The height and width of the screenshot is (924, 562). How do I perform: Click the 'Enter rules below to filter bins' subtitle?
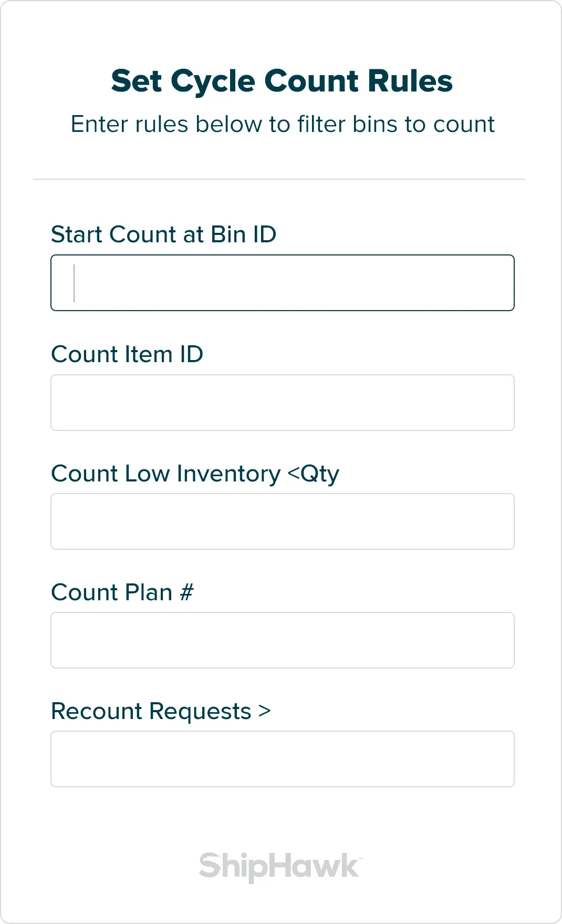click(x=283, y=125)
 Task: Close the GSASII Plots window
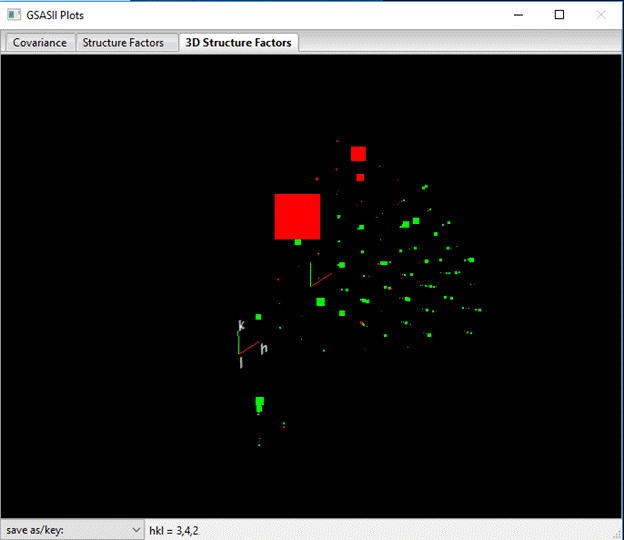[x=600, y=15]
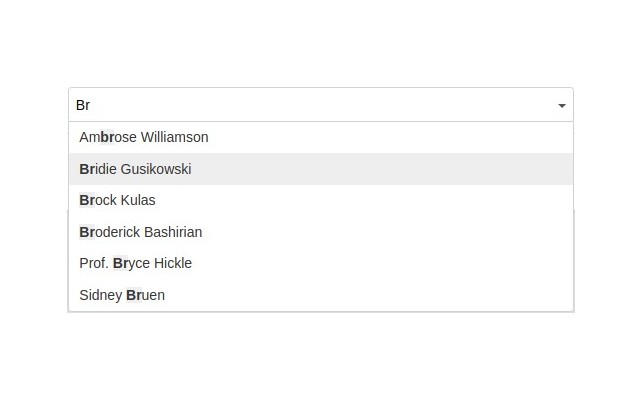Click the bold 'Br' in Bruen
Screen dimensions: 635x402
(134, 295)
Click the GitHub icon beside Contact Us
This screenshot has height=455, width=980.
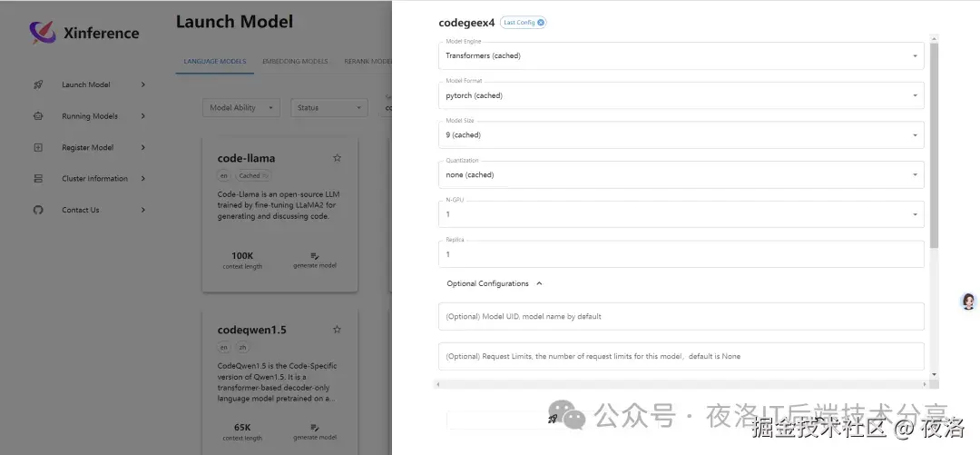pos(38,210)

____

WHAT TO WORK ON: Print the records above word for word, omitting any picture they contain.

SOLVED PROBLEM:
The height and width of the screenshot is (924, 562). How do I perform: Click the 'Enter rules below to filter bins' subtitle?
click(x=283, y=125)
 Task: Close the GSASII Plots window
[x=600, y=15]
Click the bold 'Br' in Bruen
Screen dimensions: 635x402
(134, 295)
Click the GitHub icon beside Contact Us
This screenshot has height=455, width=980.
pos(38,210)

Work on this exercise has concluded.